◆ Aim of the task
Report each line of the data below in which "computer" appears.
** Records supplied follows **
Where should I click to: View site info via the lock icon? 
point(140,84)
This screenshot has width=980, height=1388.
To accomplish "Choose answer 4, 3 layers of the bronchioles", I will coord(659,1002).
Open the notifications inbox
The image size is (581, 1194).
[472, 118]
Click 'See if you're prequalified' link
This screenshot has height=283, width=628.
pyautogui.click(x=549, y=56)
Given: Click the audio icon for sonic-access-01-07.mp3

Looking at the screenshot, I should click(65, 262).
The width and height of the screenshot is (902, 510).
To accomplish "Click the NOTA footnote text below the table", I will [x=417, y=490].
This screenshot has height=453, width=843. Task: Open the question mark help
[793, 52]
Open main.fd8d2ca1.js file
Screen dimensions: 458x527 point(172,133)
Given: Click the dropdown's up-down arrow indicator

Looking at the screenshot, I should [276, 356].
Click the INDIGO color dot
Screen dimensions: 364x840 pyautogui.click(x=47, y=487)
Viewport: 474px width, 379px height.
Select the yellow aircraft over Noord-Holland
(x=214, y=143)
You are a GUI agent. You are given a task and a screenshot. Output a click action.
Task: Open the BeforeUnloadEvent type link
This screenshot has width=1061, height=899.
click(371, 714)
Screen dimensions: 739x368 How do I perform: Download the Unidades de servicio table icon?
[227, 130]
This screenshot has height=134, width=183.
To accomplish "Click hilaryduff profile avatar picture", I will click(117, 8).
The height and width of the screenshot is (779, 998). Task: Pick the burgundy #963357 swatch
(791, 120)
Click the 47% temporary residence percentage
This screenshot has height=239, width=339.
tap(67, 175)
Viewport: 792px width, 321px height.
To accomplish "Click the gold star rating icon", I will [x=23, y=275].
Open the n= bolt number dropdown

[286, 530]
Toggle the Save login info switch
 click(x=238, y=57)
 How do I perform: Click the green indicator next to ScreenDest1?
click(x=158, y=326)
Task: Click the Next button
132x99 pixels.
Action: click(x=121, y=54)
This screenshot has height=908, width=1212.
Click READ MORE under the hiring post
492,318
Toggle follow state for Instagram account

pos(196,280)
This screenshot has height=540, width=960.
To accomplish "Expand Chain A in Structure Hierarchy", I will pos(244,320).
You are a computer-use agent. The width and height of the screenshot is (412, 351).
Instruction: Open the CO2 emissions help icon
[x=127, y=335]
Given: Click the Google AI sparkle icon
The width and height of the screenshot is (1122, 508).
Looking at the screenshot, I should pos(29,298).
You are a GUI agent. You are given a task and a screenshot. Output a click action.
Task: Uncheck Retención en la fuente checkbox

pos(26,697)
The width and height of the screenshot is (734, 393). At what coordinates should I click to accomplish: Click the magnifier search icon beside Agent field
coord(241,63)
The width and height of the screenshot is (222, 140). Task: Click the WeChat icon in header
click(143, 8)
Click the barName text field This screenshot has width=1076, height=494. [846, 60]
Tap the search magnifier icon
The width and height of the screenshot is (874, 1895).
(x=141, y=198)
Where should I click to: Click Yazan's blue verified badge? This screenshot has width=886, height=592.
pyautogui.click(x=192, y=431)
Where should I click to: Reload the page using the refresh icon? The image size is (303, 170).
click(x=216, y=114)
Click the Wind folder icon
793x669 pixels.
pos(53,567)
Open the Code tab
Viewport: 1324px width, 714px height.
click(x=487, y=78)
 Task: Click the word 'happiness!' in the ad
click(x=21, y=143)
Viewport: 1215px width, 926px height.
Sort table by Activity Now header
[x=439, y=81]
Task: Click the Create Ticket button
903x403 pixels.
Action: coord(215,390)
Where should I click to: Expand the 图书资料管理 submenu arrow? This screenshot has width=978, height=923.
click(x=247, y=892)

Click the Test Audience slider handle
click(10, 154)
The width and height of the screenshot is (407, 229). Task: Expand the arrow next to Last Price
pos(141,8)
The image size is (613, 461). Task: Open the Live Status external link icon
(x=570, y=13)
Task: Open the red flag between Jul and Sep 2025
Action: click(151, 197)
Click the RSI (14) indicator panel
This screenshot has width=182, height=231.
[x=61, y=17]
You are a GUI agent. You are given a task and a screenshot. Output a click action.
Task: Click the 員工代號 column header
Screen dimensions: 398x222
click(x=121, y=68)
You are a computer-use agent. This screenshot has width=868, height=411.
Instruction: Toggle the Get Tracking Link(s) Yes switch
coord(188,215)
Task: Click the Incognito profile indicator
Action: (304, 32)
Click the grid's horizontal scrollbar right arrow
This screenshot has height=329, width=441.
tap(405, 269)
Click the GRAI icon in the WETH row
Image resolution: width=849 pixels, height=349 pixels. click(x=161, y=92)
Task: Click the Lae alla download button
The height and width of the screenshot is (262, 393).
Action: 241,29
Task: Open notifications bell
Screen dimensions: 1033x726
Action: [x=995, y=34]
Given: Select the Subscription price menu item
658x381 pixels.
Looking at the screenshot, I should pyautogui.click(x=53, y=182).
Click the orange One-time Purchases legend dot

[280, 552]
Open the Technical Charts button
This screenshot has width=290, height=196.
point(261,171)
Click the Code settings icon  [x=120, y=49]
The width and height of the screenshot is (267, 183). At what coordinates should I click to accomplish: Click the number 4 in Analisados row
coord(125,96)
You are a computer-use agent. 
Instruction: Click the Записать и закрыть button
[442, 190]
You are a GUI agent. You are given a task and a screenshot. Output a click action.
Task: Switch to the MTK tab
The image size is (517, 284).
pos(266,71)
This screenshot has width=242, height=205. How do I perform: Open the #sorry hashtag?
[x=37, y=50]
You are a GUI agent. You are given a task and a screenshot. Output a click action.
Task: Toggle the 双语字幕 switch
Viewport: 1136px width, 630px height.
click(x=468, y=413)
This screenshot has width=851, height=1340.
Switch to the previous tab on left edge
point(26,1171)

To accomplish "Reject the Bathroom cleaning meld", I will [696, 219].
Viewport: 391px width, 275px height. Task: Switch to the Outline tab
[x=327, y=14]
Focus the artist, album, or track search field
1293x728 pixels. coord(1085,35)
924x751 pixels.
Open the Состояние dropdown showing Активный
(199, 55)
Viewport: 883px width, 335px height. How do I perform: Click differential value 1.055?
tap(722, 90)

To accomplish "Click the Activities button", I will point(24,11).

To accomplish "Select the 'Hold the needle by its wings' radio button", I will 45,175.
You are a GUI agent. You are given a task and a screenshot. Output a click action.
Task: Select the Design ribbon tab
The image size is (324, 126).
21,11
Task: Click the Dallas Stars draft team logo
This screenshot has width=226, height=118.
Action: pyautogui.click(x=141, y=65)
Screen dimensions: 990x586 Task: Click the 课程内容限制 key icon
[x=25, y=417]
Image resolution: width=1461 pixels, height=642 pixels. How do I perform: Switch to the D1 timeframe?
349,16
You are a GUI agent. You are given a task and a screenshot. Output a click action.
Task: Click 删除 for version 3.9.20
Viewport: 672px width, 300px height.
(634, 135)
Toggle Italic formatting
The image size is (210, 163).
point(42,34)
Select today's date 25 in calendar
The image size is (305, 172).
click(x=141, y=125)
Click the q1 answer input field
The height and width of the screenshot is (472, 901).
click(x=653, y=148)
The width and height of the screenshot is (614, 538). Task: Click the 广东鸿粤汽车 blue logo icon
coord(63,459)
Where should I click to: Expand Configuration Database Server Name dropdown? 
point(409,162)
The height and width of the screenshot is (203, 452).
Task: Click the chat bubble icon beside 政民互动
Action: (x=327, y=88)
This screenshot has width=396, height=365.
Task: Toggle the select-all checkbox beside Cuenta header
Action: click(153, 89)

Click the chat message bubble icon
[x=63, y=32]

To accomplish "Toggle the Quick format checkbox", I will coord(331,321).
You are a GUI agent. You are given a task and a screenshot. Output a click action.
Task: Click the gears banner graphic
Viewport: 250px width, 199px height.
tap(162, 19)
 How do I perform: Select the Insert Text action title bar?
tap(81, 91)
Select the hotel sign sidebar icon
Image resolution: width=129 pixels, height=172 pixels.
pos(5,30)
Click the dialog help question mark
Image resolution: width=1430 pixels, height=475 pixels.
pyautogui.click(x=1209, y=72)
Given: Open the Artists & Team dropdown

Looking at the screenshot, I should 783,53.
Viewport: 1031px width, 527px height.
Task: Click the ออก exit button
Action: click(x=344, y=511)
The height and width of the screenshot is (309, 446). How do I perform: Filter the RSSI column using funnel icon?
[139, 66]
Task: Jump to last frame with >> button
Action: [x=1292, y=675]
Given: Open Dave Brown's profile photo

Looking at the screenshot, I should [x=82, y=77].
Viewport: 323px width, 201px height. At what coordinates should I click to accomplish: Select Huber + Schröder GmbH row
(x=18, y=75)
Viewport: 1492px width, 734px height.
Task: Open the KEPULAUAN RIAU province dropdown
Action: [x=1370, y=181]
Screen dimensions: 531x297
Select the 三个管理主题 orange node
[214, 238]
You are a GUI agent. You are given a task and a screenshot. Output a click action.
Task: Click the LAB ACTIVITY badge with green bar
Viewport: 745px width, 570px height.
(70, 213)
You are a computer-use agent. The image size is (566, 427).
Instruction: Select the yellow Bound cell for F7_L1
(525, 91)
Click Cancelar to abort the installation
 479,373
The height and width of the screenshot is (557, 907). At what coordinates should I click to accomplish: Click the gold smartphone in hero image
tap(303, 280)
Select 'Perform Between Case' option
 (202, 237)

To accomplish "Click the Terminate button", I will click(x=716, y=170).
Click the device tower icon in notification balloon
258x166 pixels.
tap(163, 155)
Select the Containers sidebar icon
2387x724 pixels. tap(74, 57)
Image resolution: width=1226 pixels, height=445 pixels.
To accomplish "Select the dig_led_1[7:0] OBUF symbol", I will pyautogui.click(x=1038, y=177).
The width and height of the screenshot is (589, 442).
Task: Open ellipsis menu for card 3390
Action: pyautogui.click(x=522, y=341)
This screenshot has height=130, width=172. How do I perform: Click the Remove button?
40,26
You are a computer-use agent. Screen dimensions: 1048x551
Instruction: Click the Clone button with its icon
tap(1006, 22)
** End of Records supplied **
◆ Result for this exercise
You are a computer-use agent. The width and height of the screenshot is (412, 351).
You are a computer-use agent. This screenshot has width=868, height=411.
You are a computer-use agent. 
You are a computer-use agent. The image size is (566, 427).
You are a computer-use agent. Screen dimensions: 1048x551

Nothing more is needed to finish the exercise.